How do you find a mate if you have no eyes or even a brain? Sea urchins and corals are in this predicament, blindly launching sperm and eggs into the water to form the next generation without the parents ever meeting. The gametes even decide which combinations are the right species: when they touch, proteins on their surfaces do some speed dating and exchange DNA within milliseconds. Sponges further remove parenting from fatherhood. Males jettison sperm into the sea, and females swallow it like food. They eat the sperm but don’t digest it; neither do they spit it into the basins of public bathroom sinks. Instead, the female pipes the sperm through her own body, leaving it to a crew of mobile amoebas that scour her tissues for unfertilized eggs. These rovers do their own matchmaking, manually adhering sperm to their egg counterparts.

Detachment takes many forms, and males will generally do as little fathering as possible. The Sperm whale is the world’s largest oblivious father, spending his years on a bachelor lifestyle while distributing sperm to mates half his size. Sperm whale mothers rely on each other for protection, forming bands of mature females and their young. When predators attack the babies, the females form three-dimensional defense grids: the young in the center, mothers arrayed tail-first towards the exterior to beat off attackers with their flukes. If you played the superb RTS game "Homeworld," you're familiar with the formation. Humpback fathers are more involved,  migrating thousands of miles along with their mates and calves while they sing slow mournful tunes. Floating deep in the clear blue waters of Hawaii, a male’s song reverberates for miles. Males as far apart as Hawaii and Baja change their songs seasonally, but do it in unspoken unison. Somehow, the season’s biggest hits traverse the entire ocean. It is the hipster's fever dream: new music traversing the globe without, like, interference from THE MAN.
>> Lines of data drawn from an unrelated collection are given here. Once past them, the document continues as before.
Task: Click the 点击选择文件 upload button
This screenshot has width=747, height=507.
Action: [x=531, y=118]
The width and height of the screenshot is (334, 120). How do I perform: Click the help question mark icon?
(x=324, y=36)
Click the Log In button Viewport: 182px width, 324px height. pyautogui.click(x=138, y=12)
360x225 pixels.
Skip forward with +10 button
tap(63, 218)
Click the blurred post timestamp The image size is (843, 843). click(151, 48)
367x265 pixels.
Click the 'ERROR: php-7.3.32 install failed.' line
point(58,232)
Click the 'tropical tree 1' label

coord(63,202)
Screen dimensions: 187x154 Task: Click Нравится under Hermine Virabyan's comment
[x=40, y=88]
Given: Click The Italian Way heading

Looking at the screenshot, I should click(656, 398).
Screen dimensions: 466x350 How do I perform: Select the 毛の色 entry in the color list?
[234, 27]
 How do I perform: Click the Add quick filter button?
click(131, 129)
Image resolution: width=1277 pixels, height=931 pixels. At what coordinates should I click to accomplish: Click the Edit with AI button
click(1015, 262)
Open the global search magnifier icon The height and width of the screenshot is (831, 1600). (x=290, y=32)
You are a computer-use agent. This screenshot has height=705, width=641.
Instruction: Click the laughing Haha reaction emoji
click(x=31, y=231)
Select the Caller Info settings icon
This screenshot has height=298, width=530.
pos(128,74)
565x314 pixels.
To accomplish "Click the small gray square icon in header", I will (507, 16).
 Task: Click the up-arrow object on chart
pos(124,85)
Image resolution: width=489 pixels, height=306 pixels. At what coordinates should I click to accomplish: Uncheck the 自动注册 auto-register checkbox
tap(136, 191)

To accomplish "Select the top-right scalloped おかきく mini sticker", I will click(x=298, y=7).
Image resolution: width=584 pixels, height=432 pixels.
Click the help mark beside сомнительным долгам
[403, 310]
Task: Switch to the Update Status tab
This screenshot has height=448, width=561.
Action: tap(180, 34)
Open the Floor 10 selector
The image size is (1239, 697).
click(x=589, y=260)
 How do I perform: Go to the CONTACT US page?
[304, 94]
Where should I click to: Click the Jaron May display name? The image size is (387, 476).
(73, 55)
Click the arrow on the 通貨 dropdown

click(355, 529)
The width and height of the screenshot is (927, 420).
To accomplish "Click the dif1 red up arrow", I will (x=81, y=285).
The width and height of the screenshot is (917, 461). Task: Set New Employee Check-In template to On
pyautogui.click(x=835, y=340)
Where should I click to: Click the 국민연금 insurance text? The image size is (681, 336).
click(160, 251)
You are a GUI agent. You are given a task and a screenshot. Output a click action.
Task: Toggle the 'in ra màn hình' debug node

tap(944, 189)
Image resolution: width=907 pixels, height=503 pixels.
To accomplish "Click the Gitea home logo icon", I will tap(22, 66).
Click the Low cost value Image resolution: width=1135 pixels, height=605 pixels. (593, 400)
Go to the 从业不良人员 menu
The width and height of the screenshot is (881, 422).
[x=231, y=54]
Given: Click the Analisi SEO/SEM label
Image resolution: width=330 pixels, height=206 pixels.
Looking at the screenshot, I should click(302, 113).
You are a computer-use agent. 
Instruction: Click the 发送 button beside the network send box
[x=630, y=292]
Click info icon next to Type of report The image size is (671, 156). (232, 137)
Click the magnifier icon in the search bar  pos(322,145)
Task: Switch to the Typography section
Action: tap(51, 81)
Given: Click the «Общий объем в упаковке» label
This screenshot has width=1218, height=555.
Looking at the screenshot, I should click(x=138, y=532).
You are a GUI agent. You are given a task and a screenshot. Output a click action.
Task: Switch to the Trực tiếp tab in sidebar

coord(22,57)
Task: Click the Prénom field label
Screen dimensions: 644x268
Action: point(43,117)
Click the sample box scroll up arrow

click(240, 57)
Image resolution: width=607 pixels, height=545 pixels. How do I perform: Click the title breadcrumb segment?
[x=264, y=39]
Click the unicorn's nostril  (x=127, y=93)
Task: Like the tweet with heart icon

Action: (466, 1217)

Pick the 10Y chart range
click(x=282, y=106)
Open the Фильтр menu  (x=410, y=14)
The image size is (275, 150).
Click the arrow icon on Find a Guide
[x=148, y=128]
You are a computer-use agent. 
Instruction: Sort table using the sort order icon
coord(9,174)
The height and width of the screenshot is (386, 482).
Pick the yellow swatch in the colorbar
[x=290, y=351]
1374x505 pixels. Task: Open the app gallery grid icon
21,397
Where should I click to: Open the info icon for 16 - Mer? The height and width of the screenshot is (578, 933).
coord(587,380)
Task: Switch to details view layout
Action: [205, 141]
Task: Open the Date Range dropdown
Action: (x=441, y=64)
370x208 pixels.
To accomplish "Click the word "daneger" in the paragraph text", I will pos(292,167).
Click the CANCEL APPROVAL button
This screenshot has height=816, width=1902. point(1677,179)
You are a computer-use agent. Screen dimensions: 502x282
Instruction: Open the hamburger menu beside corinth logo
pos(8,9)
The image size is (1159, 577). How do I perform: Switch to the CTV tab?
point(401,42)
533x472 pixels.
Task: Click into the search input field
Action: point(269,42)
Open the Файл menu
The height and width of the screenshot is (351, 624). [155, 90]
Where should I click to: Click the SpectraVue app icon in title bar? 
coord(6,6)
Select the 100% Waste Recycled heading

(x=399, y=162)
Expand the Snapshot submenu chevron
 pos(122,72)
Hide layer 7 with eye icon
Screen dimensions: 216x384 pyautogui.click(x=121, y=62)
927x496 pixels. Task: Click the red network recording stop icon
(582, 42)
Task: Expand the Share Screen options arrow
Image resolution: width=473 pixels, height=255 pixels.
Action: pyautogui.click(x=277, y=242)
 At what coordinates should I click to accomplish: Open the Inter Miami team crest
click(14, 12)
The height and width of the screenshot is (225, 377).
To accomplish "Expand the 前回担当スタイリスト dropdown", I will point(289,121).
If you’re reading these words, your parents probably worked hard at nurturing.  Human beings have a hard time succeeding without that care. We are a race of nest-builders, with fragile young demanding decades of attention. Whatever the challenges of being a modern-day father, the ocean reassures us there are as many ways of succeeding as there are fish in the sea. Fatherhood in nature obeys no particular rules. Yet, every strategy has one thing in common: a maze of contortions, uncertainty and sacrifices. Our offspring are their own creatures; they don’t come with a road map. We can only hope we get it right. And try to avoid $8 drinks in the process.